• _Trecho da página_
• • •
A Fundação Universidade Federal do ABC (UFABC) é diferenciada das demais porque seu ano letivo é dividido em quadrimestres. Além desse diferencial, a UFABC, mesmo tendo apenas 13 anos, se tornou a única universidade pública do estado de São Paulo a aderir às cotas para pessoas trans por meio do Sistema de Seleção Unificada (Sisu). Foi com essa reserva de vagas que o estudante trans não-binário Marieu Amaral, de 19 anos, ingressou no curso de Bacharelado em Ciências e Humanidades. A informação está no Jornal do Campus.

Marieu descobriu sua identidade de gênero aos 15 anos, sendo a única pessoa trans de sua escola. Ele lembra que em questão de orientação sexual a sua escola era bastante diversa, diferentemente de identidade de gênero, tanto que seus amigos não o entendiam. Assim, mesmo já tendo desenvolvido depressão por questões familiares, se assumir como trans fez com que sua saúde psicológica fosse ainda mais danificada. Diante disso, ele começou a faltar muito nas aulas, o que o deixou muito defasado, mas mesmo assim conseguiu se formar: “Não tinha vontade de ir à escola porque aquele era um espaço que me causava de alguma forma um desconforto”, comentou.

Para conseguir um emprego, ele tinha que omitir seu gênero e até interromper seu processo de transição. Por essa razão, Marieu opta por serviços informais e atualmente trabalha como diarista para conseguir alugar um quarto próximo ao campus de Santo André da UFABC. “Hoje eu trabalho fazendo limpeza e foi a melhor coisa da minha vida”, contou o estudante, que já limpou muitas repúblicas em torno da universidade.

Perguntado se já pensou em estudar na USP, Marieu afirmou que nunca quis pelo fato da Universidade não parecer ser inclusiva em questões sociais. “Eu espero muito que algum dia todas as universidades tenham cotas trans, principalmente na USP.”
• • •
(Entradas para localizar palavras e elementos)
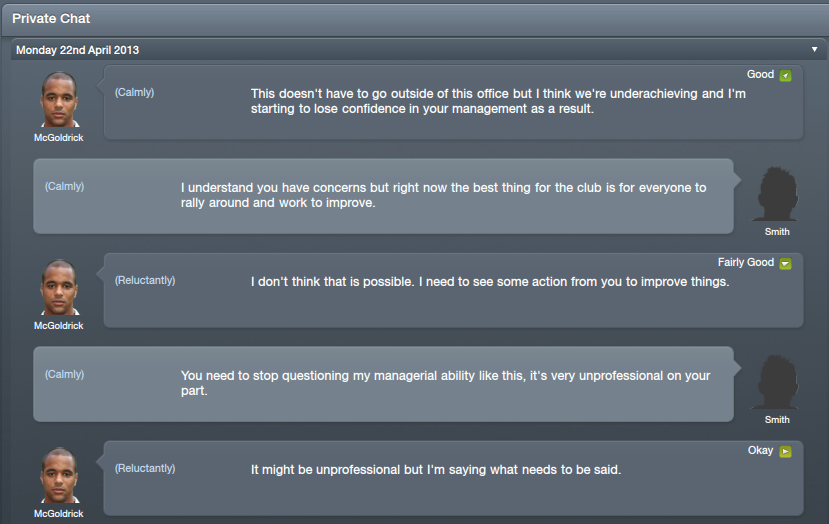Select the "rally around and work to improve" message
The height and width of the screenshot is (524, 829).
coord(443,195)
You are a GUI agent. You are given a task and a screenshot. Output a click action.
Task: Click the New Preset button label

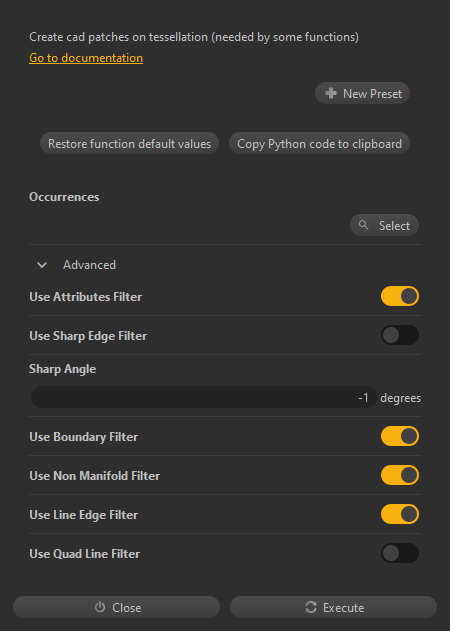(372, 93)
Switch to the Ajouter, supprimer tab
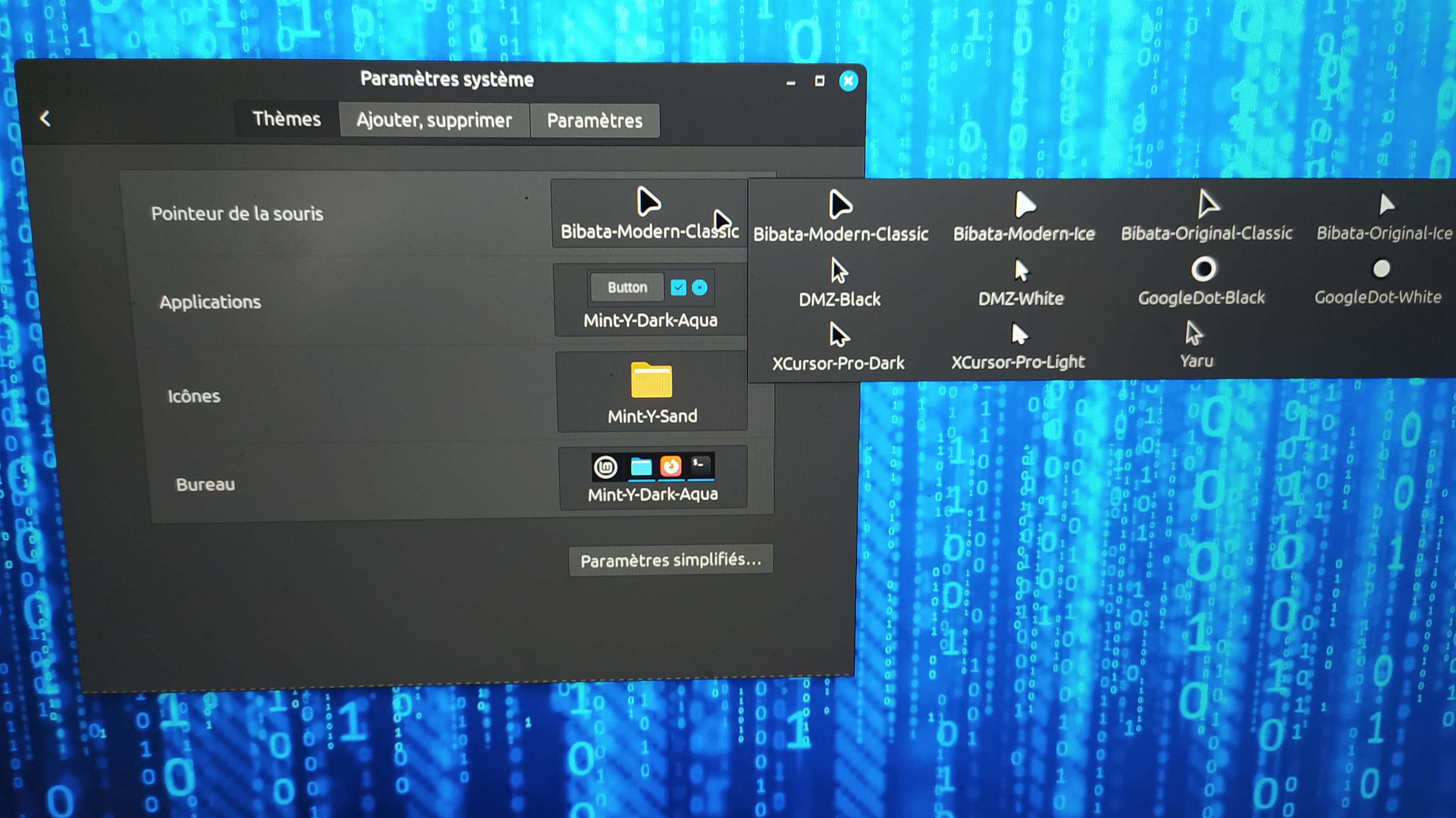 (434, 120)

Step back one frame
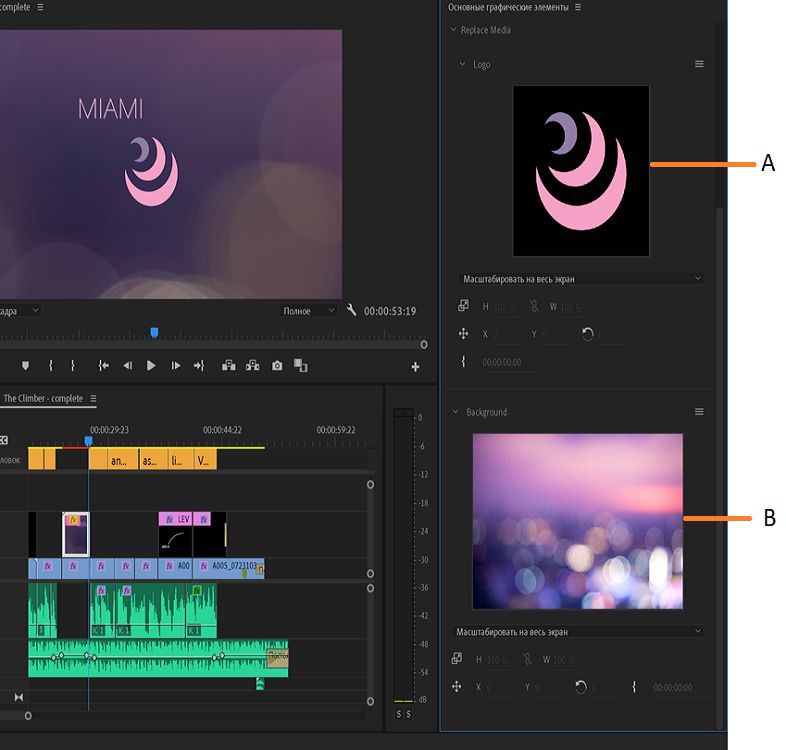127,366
• • •
• _Trabalho proposto_
- 1) Segundo o trecho da página, em que curso Marieu Amaral ingressou na UFABC?
- 2) Explique, com base no trecho da página, por que Marieu opta por serviços informais.
- 3) Prolongue a reportagem sobre Marieu Amaral na UFABC a partir da última frase apresentada.

• _Respostas em ordem_
- 1) No Bacharelado em Ciências e Humanidades.

- 2) Para conseguir um emprego, Marieu tinha que omitir seu gênero e até interromper seu processo de transição. Por essa razão, opta por serviços informais.

- 3)
Processo

Em 2016, uma funcionária trans terceirizada que trabalhava no campus de São Bernardo do Campo foi impedida de utilizar o banheiro porque causava “constrangimento”. A funcionária foi demitida e isso serviu de estopim para levantar a questão, segundo a também mulher trans Leona Wolf, coordenadora do coletivo LGBT Prisma – Dandara dos Santos.

Dessa forma, foi iniciado por parte do coletivo a luta pela regulamentação do banheiro e que se concluiu na Portaria nº 261 de 31 de Julho de 2017. Nela, a UFABC se comprometeu em garantir o acesso de pessoas trans a espaços segregados por gênero, fixar placas informativas, realizar uma campanha institucional e cursos de capacitação.

No entanto, de acordo com Leona, notou-se que a universidade estava menos violenta a pessoas trans, mas elas não conseguiam acessar a universidade. Assim, no final de 2017, foi aprovada a reserva de vagas para esse nicho na Escola Preparatória da UFABC, curso pré-vestibular gratuito da universidade. Mas ainda não era o bastante. Portanto, no começo de 2018, foi aprovado o projeto de reserva de vagas a pessoas trans junto à Comissão de Políticas Afirmativas, e em novembro a aprovação final pelo Conselho Universitário.

A universidade reservou 32 vagas, cerca de 1,5% do total. Destas, apenas 15 foram ocupadas. Ao jornal Folha de São Paulo, a pró-reitora adjunta de Assuntos Comunitários e Políticas Afirmativas da UFABC, Tatiana Lima Ferreira, afirmou que o percentual oferecido foi decidido tomando por base o tamanho da população trans dos Estados Unidos, com cerca de 1,8%, pelo fato do Brasil não ter estudos consolidados sobre o grupo em questão.

Na lista pública de aprovados no vestibular, o nome dos estudantes trans é omitido de forma que possa preservá-los. Segundo o estudante Marieu, apenas o sistema sabe seu nome civil e em todas as listas constam seu nome social.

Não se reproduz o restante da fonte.